Fixes: 74d369443325 ("writeback: Fix performance regression in wb_over_bg_thresh()")
Signed-off-by: Kemeng Shi <shikemeng@huaweicloud.com>
---
mm/page-writeback.c | 2 +-
1 file changed, 1 insertion(+), 1 deletion(-)
Comments
On Wed, Jan 24, 2024 at 02:33:29AM +0800, Kemeng Shi wrote: > The wb_calc_thresh will calculate wb's share in global wb domain. We need > to wb's share in mem_cgroup_wb_domain for mdtc. Call __wb_calc_thresh > instead of wb_calc_thresh to fix this. That function is calculating the wb's portion of wb portion in the whole system so that threshold can be distributed accordingly. So, it has to be compared in the global domain. If you look at the comment on top of struct wb_domain, it says: /* * A wb_domain represents a domain that wb's (bdi_writeback's) belong to * and are measured against each other in.
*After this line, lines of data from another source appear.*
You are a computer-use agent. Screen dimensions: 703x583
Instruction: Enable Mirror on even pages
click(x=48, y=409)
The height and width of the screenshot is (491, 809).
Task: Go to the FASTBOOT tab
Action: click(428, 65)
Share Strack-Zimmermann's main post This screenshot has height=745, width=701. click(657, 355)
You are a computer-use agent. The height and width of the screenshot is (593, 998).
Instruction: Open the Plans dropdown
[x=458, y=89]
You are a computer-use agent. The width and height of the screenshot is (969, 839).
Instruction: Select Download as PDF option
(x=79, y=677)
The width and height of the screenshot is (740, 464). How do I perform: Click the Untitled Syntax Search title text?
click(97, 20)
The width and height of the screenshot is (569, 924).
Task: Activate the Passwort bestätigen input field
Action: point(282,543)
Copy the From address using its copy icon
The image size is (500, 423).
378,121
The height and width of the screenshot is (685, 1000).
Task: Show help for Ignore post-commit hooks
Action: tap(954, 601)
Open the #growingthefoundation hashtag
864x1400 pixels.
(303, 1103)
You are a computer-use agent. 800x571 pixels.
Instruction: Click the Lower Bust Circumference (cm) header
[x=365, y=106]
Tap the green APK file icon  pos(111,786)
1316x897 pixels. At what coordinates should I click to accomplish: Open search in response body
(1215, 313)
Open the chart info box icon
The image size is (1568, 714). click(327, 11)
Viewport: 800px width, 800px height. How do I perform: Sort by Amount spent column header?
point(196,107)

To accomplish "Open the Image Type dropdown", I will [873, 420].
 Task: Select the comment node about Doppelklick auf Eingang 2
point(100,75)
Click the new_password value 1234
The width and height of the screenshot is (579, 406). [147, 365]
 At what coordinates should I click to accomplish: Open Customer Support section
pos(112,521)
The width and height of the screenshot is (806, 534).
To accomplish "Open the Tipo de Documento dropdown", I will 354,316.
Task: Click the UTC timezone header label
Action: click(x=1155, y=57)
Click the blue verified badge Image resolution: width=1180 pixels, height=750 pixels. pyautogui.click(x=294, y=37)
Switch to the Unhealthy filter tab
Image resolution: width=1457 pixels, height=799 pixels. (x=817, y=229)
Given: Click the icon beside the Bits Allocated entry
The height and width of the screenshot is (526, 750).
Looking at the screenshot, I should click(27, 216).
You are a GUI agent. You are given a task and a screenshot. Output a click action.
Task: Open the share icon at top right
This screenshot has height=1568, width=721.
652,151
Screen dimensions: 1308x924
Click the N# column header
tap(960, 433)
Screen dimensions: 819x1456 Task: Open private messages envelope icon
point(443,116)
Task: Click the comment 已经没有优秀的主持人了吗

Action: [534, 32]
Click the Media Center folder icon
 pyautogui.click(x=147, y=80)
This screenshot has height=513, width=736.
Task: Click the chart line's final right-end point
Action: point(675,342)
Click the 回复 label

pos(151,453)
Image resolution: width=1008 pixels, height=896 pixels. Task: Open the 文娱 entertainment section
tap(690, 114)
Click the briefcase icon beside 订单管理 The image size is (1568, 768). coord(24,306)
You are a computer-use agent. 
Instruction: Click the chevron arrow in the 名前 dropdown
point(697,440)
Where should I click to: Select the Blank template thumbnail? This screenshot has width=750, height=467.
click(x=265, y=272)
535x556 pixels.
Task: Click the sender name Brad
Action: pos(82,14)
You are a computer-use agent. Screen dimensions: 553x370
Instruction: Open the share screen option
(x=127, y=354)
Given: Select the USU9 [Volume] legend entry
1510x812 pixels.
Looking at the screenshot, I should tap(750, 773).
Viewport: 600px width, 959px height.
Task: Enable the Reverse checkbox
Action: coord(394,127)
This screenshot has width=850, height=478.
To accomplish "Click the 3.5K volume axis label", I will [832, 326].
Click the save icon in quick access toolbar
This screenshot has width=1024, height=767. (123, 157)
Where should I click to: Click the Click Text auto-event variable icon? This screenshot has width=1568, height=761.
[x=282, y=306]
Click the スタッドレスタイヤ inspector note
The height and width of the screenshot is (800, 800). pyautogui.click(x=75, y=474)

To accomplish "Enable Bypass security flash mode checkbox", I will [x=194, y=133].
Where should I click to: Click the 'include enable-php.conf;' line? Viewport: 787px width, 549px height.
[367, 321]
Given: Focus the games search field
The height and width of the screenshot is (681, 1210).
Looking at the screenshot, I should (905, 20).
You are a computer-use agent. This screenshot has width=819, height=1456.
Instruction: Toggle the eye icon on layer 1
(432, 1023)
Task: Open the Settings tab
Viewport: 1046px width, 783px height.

There always is one global * domain, global_wb_domain, that every wb in the system is a member of. * This allows measuring the relative bandwidth of each wb to distribute * dirtyable memory accordingly. */ Also, how is this tested? Was there a case where the existing code misbehaved that's improved by this patch? Or is this just from reading code? Thanks.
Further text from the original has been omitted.